On the same day the Supreme Court ruled in Phillips’ favor in 2018, Scardina placed a call to Masterpiece Cakeshop. He requested a custom cake to celebrate his alleged gender transition. After Phillips declined, Scardina called back, requesting a second custom cake depicting Satan smoking marijuana—to “correct the errors of [Phillips’] thinking.”
Phillips declined this request as well. Yet this comment seems to reveal the exact same hostility Colorado impermissibly exercised against the baker.
What, exactly, are the “errors” of Phillips’ thinking? Scardina may disagree with the baker’s views on marriage and gender, but does that mean he must be compelled to adopt Scardina’s own views?
A Colorado appeals court upheld Scardina’s claim against Phillips in January, and Alliance Defending Freedom, Phillips’ law firm, appealed the ruling to the Colorado Supreme Court in April.
In June, the U.S. Supreme Court upheld the rights of 303 Creative owner Lorie Smith, a Colorado graphic designer who wanted to expand her business to serve weddings. She feared that, under the way Colorado applied the Colorado Anti-Discrimination Act—the same act that Colorado claimed Phillips violated—she would not be able to offer her services only to weddings involving one man and one woman, according to her beliefs. In fact, the law suggested it would be illegal for her to speak or advertise about her beliefs if she opened her business to weddings.
She argued, like Phillips, that she would not discriminate against people who identify as lesbian or gay, but that she would not offer her creative services to celebrate a same-sex wedding. The Supreme Court agreed, ruling that Smith abiding by her beliefs in her business did not constitute discrimination against people on the basis of their sexual orientation.
The Supreme Court ruled that Colorado cannot misuse its law to punish and coerce people it disagrees with.
In Phillips’ case against Scardina, ADF filed a supplemental brief, citing the 303 Creative case as a reason for the Colorado Supreme Court to reconsider the January ruling. This week, the Colorado Supreme Court agreed to take up that case.

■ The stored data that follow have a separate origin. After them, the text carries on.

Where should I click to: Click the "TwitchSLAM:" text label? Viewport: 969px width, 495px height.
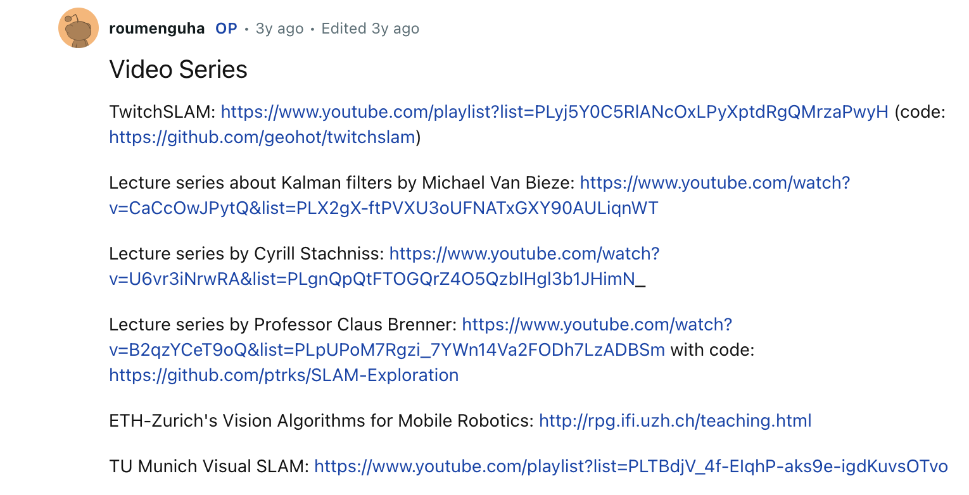click(162, 112)
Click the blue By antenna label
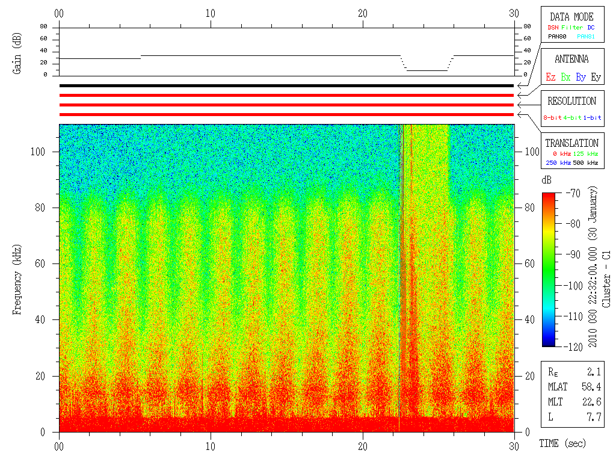 point(581,77)
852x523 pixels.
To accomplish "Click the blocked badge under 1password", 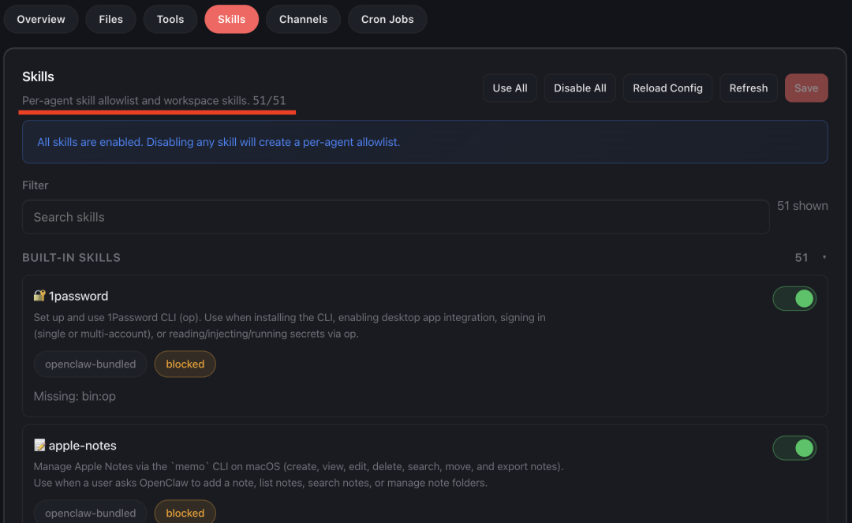I will coord(185,364).
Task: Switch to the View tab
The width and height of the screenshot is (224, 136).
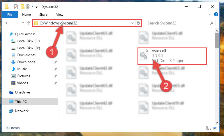Action: click(60, 15)
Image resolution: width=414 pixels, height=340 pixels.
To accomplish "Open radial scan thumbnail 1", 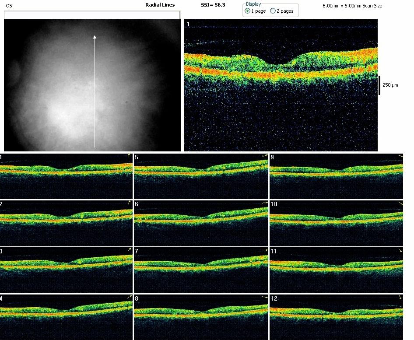I will coord(66,176).
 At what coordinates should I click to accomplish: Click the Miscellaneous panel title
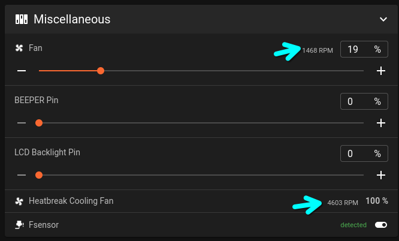pos(72,19)
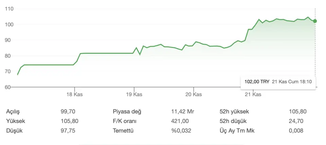The width and height of the screenshot is (326, 145).
Task: Click the 21 Kas Cum 18:10 timestamp
Action: coord(292,82)
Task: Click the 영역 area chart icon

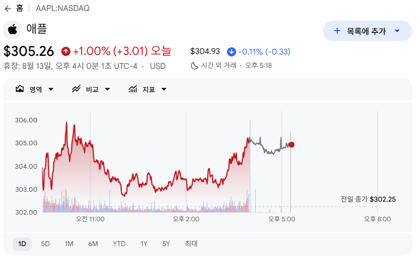Action: [20, 89]
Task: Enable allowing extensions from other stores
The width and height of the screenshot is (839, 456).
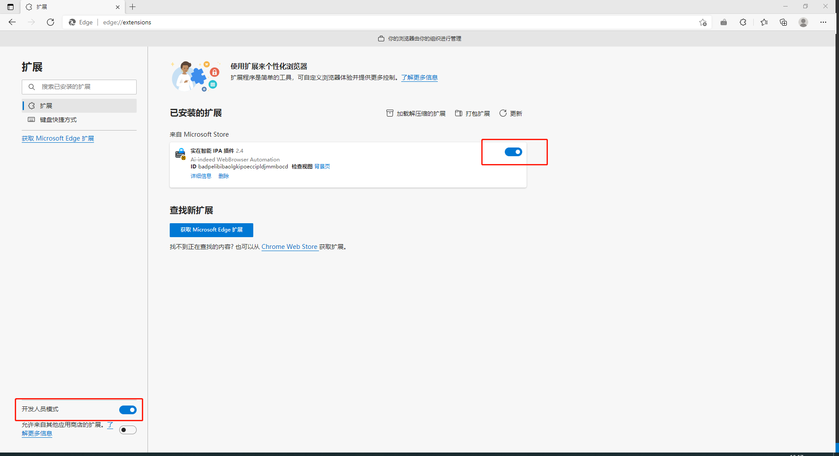Action: tap(128, 430)
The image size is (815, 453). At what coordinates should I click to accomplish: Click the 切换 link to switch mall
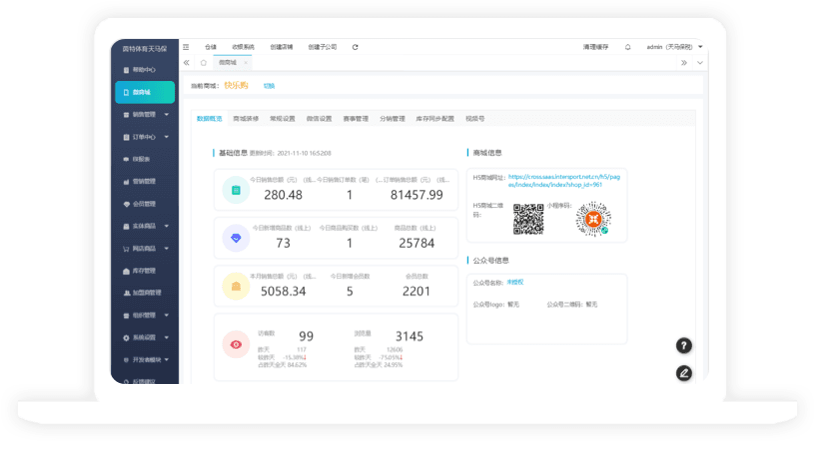[x=269, y=86]
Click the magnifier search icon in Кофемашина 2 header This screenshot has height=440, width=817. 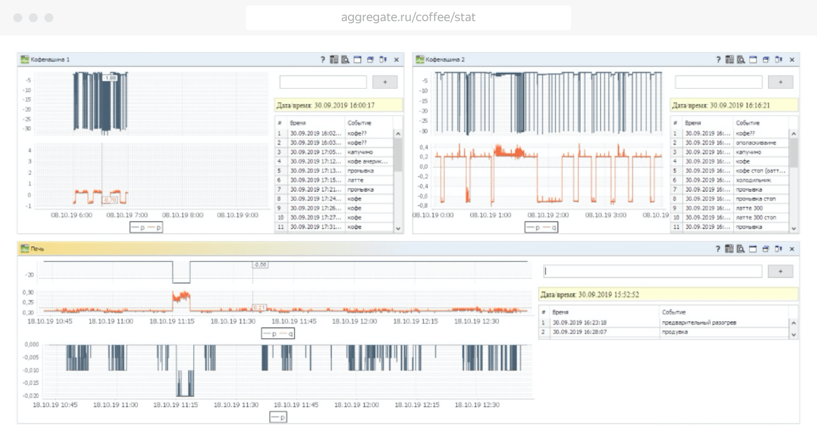coord(741,59)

The current case, like Smith’s, revolves around the issue of free speech. Does Jack Phillips have the free speech right to refuse to celebrate a gender transition by baking a celebratory cake? Scardina claims that Phillips has discriminated against him for his gender identity, but Phillips says he would not bake a cake celebrating a gender transition even if a non-transgender person requested it.
The trial court in the case found that the requested custom cake “symbolized a transition from male to female,” since the color pink “represents female or woman” and the color blue “represents male or man.” The court further found that the cake’s “symbolism” is “apparent given the context of gender-reveal cakes.”

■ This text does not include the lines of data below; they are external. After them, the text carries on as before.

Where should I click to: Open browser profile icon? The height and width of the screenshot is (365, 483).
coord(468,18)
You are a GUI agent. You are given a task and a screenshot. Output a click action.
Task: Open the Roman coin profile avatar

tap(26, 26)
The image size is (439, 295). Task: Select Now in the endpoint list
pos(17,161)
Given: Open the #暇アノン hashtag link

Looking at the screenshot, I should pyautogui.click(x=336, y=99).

The Colorado Supreme Court has given Phillips another chance to demonstrate that he does not object to people based on sexual orientation or gender identity but to the messages they ask him to celebrate by crafting custom cake art.

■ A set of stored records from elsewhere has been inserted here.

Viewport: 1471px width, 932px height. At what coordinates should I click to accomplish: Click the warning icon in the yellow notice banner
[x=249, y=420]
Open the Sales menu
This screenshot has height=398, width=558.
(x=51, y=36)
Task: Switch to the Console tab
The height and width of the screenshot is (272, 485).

Phillips has faced a relentless attack on his faith-based positions about sexuality and gender, aligning with orthodox Christian doctrine tracing back to the Old and New Testaments. The Left’s prosecution of him bodes ill for all Christians who dare to stand on doctrine against the spirit of the age.
Following the U.S. Supreme Court, Colorado’s Supreme Court should uphold Phillips’ free speech rights, finally bringing the relentless persecution of this faithful baker to a fitting end.